Mentre è del resto parimenti pacifico che la normativa antinfortunistica si applica non solo ai lavoratori subordinati, ma anche ai soggetti ad essi normativamente equiparati, tra i quali rientrano i soci anche di fatto che prestino la loro attività per conto della società; e si applica altresì per garantire la sicurezza anche delle persone estranee che possano trovarsi occasionalmente nei luoghi di lavoro e, potenzialmente, nella situazione di pericolo (Sezione III, 3 marzo 2009, n. 17218, Girotti ed altro; Sezione IV, 1 luglio 2009, n. 37840, Vecchi).
Proprio dal fatto che le disposizioni prevenzionali sono da considerare emanate nell’interesse di tutti, finanche degli estranei al rapporto di lavoro, occasionalmente presenti nel medesimo ambiente lavorativo, a prescindere, quindi, da un rapporto di dipendenza diretta con il titolare dell’impresa, consegue che, in caso di lesioni e di omicidio colposi, perché possa ravvisarsi l’ipotesi del fatto commesso con violazione delle norme dirette a prevenire gli infortuni sul lavoro, è necessario e sufficiente che sussista tra siffatta violazione e l’evento dannoso un legame causale, il quale ricorre tutte le volte che il fatto sia ricollegabile alla inosservanza delle norme stesse secondo i principi dettati dagli articoli 40 e 41 c.p.: in tale evenienza, quindi, dovrà ravvisarsi l’aggravante di cui agli articoli 589, comma 2, e 590, comma 3, c.p., nonché il requisito della perseguibilità d’ufficio delle lesioni gravi e gravissime, ex articolo 590, ultimo comma, c.p., anche nel caso di soggetto passivo estraneo all’attività ed all’ambiente di lavoro, purché la presenza di tale soggetto nel luogo e nel momento dell’Infortunio non abbia tali caratteri di anormalità, atipicità ed eccezionalità da far ritenere interrotto il nesso eziologico tra l’evento e la condotta inosservante e purché, ovviamente, la norma violata miri a prevenire incidenti come quello in effetti verificatosi (v. Sezione IV, 6 novembre 2009, n.43966, Morelli).
Per le ragioni che precedono il ricorso va rigettato.

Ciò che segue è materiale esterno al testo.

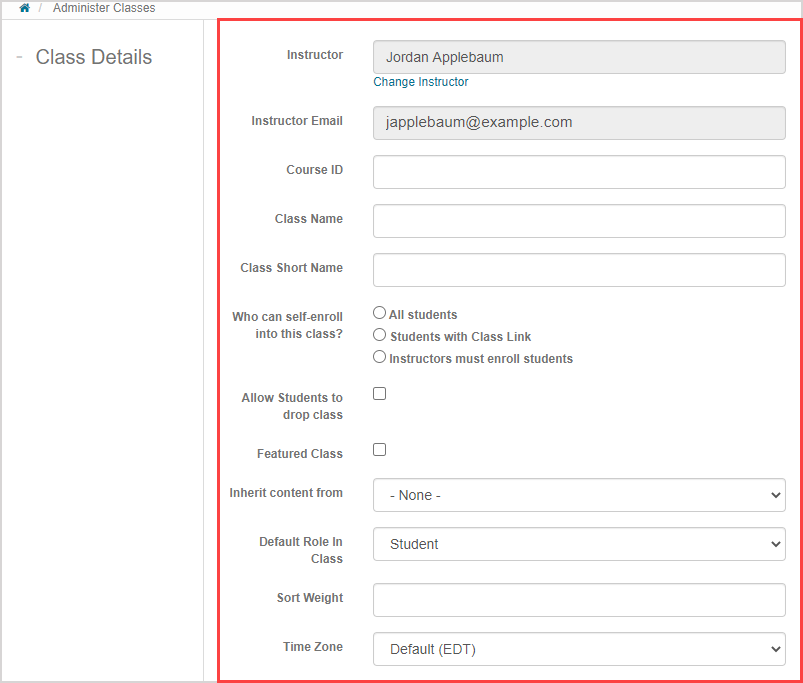
Task: Click the Class Details heading text
Action: pyautogui.click(x=94, y=57)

Al rigetto del ricorso consegue, a norma dell’art. 616 c.p.p., la condanna del ricorrente al pagamento delle spese processuali, oltre alla rifusione delle spese sostenute in questo giudizio dalle parti civili costituite, liquidate come in dispositivo.

P.Q.M.

Rigetta il ricorso e condanna il ricorrente al pagamento delle spese processuali, oltre alla rifusione delle spese processuali in favore delle parti civili costituite, liquidate in 4.000,00 euro.